For example, lung cancer or heart disease often follows a lifetime of smoking, and subsequently reduces life expectancy—again not for everyone, but overall. Some people seem indestructible, smoke like a chimney, and drink like a fish, and never look the worse for it. But, on average, even if chronic risks don’t kill you straight away, they tend to kill you sooner than if you had avoided them. Again, if we count the bodies, we can estimate how many years are lost overall, whether to obesity, smoking, or sausages, and we can convert this loss of life into the number of MicroLives burned up by unhealthy living. Thus, exposure to a chronic risk equal to 1 ML shortens life, on average, by just one of the million half-hours that people have left as they enter adulthood.

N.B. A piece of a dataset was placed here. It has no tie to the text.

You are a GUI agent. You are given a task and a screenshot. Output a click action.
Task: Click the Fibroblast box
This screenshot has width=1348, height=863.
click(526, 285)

It turns out that one cigarette reduces life-expectancy by about 15 minutes, on average, and so two cigarettes cost half an hour, or 1 ML. Four cigarettes are equal to 2 MLs.

The first two pints of strongish beer also equal about 1 ML. Each extra inch on your waistline costs you around 1 ML every day, 7 a week, about 30 a month, and so on. According to recent research, so does watching two hours of TV. An extra burger a day is also about 1 ML. We’ll reveal the calculations behind these risks in a moment.

We could simply add up all these MicroLives, half-hour by half-hour, to see roughly how much time, on average, you lose in total from whatever your lifespan might have been. But the end of life is often far away, like the end of the story, and a lost half-hour deferred until you are in your dotage hardly seems to count. As a doctor said in a British newspaper: “I would rather have the occasional bacon sarnie than be 110 and dribbling into my All-Bran.” But by thinking of exposure to chronic risks like an acceleration of the speed at which you use up your daily allotment of MicroLives, we can do something more vivid and immediate. We can show how much your body ages each day according to the chronic or lifestyle risks that you take.

Ordinarily, remember, we use up 48 MLs a day. But remember, too, that smoking 4 cigarettes burns an extra 2 MLs. So if you smoke 4 cigarettes in a day, you’ve used not 48 but 50 MLs that day. In other words, after a 24-hour, four-fag (to use the British slang) day, we could say that you are 25 hours older.

And that’s not a bad representation of what can happen biologically. Bodies do often age faster when we do bad stuff to them. Twenty cigarettes daily means you burn an extra 10 MLs a day, on average, or become 29 hours older with every 24 that pass, or move toward death five hours faster, every day.